» **Collected data**:
==*==
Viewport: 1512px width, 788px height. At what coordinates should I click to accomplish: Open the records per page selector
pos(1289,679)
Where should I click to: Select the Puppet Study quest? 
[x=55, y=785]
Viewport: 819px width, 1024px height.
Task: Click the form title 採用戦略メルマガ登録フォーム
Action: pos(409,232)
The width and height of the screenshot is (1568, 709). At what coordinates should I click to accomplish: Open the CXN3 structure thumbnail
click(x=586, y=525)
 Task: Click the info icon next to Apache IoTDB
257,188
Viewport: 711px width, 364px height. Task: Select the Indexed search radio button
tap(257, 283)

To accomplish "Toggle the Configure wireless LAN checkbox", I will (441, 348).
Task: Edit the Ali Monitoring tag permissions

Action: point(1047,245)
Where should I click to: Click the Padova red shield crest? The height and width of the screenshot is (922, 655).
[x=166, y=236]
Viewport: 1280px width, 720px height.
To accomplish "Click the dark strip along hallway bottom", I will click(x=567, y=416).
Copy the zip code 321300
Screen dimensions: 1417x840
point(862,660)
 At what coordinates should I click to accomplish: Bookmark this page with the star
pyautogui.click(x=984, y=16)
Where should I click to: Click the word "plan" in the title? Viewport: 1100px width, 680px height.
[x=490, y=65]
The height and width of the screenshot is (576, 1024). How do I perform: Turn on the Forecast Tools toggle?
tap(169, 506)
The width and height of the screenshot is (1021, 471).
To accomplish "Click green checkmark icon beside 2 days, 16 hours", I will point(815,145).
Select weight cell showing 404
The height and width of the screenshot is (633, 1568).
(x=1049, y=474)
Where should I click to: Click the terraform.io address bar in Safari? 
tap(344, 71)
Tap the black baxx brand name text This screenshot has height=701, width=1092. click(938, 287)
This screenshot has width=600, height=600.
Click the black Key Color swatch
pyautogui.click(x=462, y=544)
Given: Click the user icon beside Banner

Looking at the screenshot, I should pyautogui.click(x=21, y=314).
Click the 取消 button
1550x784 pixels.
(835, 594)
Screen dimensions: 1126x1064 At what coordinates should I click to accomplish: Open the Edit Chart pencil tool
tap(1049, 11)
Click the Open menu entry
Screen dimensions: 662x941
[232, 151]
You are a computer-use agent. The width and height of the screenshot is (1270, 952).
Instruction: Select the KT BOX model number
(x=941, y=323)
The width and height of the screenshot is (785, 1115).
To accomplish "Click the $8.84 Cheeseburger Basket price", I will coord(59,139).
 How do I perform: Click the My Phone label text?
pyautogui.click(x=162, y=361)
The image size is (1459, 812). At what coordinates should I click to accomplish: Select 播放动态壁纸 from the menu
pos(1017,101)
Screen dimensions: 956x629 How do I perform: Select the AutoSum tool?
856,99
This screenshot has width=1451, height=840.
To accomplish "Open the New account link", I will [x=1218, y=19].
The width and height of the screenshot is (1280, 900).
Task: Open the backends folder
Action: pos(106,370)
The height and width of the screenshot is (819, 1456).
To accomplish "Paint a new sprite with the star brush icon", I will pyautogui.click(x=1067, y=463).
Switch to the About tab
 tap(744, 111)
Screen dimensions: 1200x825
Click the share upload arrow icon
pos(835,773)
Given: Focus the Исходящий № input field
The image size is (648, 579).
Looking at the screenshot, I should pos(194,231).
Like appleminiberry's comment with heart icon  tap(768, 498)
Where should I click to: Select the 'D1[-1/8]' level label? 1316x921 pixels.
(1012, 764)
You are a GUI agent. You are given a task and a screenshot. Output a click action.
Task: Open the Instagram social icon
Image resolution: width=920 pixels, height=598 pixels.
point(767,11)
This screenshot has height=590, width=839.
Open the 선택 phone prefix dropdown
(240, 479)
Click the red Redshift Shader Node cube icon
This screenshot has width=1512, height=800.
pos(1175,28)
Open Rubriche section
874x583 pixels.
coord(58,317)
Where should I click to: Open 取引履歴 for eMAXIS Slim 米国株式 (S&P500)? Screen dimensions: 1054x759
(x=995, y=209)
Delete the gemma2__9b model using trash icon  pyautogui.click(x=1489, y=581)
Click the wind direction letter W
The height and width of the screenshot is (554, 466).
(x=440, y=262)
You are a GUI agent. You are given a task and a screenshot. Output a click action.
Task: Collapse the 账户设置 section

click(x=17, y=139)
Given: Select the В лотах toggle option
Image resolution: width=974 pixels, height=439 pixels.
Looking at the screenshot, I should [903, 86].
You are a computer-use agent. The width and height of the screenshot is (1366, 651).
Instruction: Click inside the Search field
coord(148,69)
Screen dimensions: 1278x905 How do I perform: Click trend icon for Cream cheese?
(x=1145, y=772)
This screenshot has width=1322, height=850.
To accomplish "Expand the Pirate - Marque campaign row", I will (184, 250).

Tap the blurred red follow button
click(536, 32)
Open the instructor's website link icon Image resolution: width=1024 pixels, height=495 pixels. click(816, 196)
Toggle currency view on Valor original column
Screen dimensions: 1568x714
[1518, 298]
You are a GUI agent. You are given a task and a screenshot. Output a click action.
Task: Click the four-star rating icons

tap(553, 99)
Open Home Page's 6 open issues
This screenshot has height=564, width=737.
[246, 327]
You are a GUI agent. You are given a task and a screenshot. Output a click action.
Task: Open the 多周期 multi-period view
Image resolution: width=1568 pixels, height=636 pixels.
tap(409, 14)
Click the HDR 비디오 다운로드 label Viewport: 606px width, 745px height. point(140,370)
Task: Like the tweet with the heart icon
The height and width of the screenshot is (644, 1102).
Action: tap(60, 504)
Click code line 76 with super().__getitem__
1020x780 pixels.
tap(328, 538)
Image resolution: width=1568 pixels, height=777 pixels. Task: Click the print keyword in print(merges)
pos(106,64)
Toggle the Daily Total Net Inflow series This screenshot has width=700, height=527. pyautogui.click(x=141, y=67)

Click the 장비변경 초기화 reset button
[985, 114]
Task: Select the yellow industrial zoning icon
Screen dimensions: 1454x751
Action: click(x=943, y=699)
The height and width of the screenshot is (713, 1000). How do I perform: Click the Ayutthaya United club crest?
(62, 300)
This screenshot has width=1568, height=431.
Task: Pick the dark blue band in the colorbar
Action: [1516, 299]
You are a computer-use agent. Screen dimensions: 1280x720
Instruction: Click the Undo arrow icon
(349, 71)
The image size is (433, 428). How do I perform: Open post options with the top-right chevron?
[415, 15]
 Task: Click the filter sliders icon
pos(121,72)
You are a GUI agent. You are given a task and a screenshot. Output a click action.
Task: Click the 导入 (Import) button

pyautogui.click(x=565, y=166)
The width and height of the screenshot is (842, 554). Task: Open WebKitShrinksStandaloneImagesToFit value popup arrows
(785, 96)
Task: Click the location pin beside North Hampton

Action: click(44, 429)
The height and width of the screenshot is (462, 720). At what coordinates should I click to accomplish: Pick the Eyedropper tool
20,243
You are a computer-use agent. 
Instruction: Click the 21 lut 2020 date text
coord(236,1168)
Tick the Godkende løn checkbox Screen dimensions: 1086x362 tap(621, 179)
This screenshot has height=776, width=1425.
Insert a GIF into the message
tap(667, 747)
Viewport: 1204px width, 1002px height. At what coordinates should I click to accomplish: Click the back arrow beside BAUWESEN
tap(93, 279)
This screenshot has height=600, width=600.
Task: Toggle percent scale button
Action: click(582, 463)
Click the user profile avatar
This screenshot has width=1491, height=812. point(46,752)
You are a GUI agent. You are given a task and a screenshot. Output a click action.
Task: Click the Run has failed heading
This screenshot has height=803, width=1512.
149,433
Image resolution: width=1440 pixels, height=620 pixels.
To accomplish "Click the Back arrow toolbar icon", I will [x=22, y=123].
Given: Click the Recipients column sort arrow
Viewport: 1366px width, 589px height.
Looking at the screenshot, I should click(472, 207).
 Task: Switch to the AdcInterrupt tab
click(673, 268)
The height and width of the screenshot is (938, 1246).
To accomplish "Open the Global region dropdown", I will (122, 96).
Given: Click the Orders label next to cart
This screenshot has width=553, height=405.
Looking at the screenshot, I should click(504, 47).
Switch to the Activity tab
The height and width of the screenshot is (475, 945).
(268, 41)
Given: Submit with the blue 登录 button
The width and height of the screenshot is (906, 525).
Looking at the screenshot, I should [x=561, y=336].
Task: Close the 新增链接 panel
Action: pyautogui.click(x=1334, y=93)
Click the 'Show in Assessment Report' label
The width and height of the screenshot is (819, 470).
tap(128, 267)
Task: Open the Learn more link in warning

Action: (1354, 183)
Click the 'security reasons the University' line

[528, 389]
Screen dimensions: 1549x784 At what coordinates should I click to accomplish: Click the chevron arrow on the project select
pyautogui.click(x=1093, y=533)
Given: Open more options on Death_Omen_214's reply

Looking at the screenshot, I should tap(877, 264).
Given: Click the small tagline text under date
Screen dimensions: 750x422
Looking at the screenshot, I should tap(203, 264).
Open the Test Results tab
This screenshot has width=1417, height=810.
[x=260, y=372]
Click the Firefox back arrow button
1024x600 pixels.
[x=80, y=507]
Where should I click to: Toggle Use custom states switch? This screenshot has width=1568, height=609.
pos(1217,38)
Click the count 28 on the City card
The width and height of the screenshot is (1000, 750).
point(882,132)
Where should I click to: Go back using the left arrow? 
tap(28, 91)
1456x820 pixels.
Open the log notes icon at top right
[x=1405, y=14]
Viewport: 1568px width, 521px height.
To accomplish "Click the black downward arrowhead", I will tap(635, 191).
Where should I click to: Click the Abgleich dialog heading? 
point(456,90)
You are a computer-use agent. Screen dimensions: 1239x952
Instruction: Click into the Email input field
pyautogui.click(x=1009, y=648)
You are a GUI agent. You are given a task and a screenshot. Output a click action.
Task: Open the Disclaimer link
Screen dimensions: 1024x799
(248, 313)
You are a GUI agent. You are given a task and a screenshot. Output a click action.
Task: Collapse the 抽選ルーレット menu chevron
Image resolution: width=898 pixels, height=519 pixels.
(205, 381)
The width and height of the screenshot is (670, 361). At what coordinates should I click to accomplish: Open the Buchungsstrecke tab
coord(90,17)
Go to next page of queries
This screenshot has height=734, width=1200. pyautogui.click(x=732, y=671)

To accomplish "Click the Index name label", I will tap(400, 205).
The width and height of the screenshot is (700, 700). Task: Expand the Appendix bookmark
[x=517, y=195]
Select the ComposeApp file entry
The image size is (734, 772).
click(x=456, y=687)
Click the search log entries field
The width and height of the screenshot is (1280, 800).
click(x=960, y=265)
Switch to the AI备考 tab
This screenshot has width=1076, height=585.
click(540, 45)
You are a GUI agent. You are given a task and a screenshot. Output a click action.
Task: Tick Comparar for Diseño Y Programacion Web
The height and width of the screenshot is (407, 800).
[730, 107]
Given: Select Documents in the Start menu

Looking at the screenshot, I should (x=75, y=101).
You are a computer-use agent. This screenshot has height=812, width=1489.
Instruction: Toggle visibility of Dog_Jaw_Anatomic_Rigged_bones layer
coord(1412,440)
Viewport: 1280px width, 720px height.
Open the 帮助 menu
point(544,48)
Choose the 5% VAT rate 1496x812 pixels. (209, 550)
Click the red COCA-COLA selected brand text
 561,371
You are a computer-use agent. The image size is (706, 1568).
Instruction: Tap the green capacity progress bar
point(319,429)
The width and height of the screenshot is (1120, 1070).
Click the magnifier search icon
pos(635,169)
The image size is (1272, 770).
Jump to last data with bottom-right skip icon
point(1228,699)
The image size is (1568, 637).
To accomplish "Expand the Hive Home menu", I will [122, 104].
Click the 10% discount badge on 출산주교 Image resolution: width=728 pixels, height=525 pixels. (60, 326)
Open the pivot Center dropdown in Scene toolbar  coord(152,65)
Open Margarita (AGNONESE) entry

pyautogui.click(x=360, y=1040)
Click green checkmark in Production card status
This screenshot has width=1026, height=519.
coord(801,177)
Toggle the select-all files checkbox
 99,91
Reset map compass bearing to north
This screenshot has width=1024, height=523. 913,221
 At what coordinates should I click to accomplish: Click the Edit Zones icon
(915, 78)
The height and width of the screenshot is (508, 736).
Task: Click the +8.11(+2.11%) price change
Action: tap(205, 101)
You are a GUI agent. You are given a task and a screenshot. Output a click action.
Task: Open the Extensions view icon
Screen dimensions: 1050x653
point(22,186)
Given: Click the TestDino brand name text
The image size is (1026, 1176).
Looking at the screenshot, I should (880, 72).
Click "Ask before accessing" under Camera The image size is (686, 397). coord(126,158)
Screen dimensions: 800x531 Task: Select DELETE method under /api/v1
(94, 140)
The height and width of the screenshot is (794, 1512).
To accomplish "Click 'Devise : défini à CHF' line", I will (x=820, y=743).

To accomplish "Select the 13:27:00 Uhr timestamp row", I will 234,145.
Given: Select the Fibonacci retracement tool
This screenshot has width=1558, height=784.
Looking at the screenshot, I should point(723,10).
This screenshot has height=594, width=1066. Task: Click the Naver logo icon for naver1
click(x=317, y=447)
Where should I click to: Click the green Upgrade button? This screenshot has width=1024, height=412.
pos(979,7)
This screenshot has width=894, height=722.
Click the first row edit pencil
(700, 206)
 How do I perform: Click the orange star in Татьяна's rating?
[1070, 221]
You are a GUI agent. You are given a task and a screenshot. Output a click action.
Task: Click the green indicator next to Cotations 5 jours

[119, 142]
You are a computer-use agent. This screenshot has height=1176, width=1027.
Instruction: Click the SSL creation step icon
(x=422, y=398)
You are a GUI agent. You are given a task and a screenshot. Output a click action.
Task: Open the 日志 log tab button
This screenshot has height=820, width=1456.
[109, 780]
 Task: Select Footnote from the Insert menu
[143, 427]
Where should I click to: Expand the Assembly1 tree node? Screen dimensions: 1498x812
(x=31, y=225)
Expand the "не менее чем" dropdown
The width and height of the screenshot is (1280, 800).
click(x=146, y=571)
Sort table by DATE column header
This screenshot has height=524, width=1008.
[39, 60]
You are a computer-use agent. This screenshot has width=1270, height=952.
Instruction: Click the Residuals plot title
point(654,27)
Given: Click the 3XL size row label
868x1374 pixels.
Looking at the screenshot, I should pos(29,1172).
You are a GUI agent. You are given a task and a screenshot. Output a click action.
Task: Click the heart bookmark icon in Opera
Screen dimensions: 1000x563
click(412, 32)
==*==
» **What you will do**: The expected answer is an exact copy of the lines beginning at the one with "has width=1270, height=952." and running to the end of the entries above.

» **Result for this task**:
You are a computer-use agent. This screenshot has width=1270, height=952.
Instruction: Click the Residuals plot title
point(654,27)
Given: Click the 3XL size row label
868x1374 pixels.
Looking at the screenshot, I should pos(29,1172).
You are a GUI agent. You are given a task and a screenshot. Output a click action.
Task: Click the heart bookmark icon in Opera
Screen dimensions: 1000x563
click(412, 32)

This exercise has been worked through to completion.